The S&P Index failed to break 1200 for the third consecutive day of testing and other sectors seem to be finding their own resistance levels as well as the market closed for this first day of this short trading week.
The dollar index finished marginally higher though the euro was surprisingly strong considering the bailout that is coming to Ireland. In the precious metals sector we are slowly approaching overbought territory on the stochastics and RSI while it appears that we are finding resistance there in addition to the S&P.
Stock in Bank of America had another rough day as shares finished down 3% and are on the wrong side of a 9 and 20 day MA cross although they have not yet tested the $11 support. However, the price channel is trending downward and suggests that $11 may not be the bottom of this chart. In addition, it would need to rally a whole point in order to pierce the high side of the channel.

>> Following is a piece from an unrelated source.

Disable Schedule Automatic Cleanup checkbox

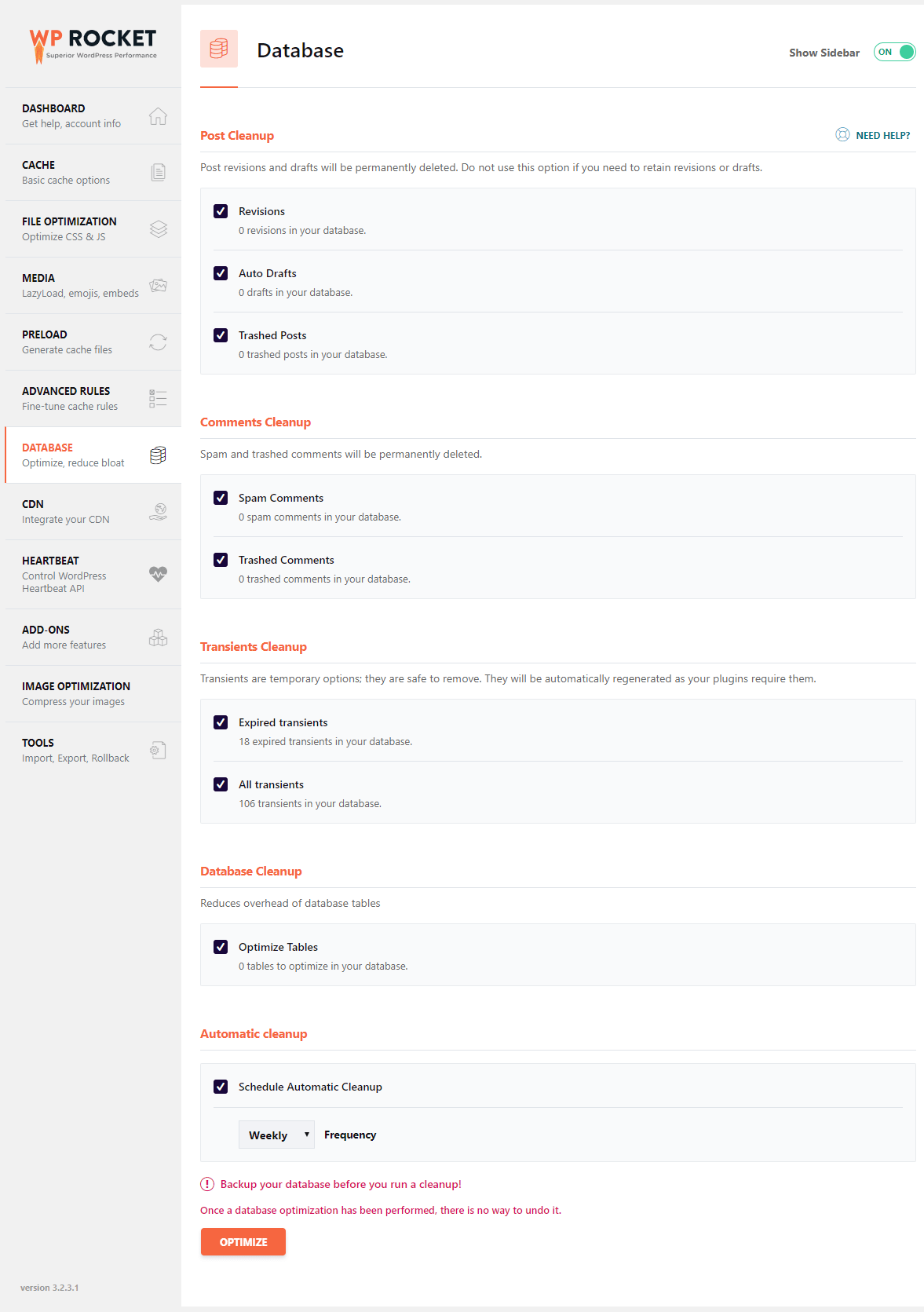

Recent selling volume has been substantial and the reason for the bounce off of the support was most likely a short setup after QE II. In the extreme short term, the stock may be oversold, but the RSI confirms that there is at least price stability which means that there could be another small bounce before testing $11 again. Price action in Bank of America is paramount to the overall market and I believe that this is serving as a leading indicator for what lies ahead.
Shares of JP Morgan also had a hard day as the stock broke through a recent price channel that appeared to be a clear cut bullish flag. A bullish flag is a generally a money indicator but today the stock pierced the bottom line in the channel to the downside which negates the formation.
The 13 and 50 MA’s are turning to the downside and it appears that the next major support is at $38. I expect that to be tested if the overall market continues to struggle with overhead resistance.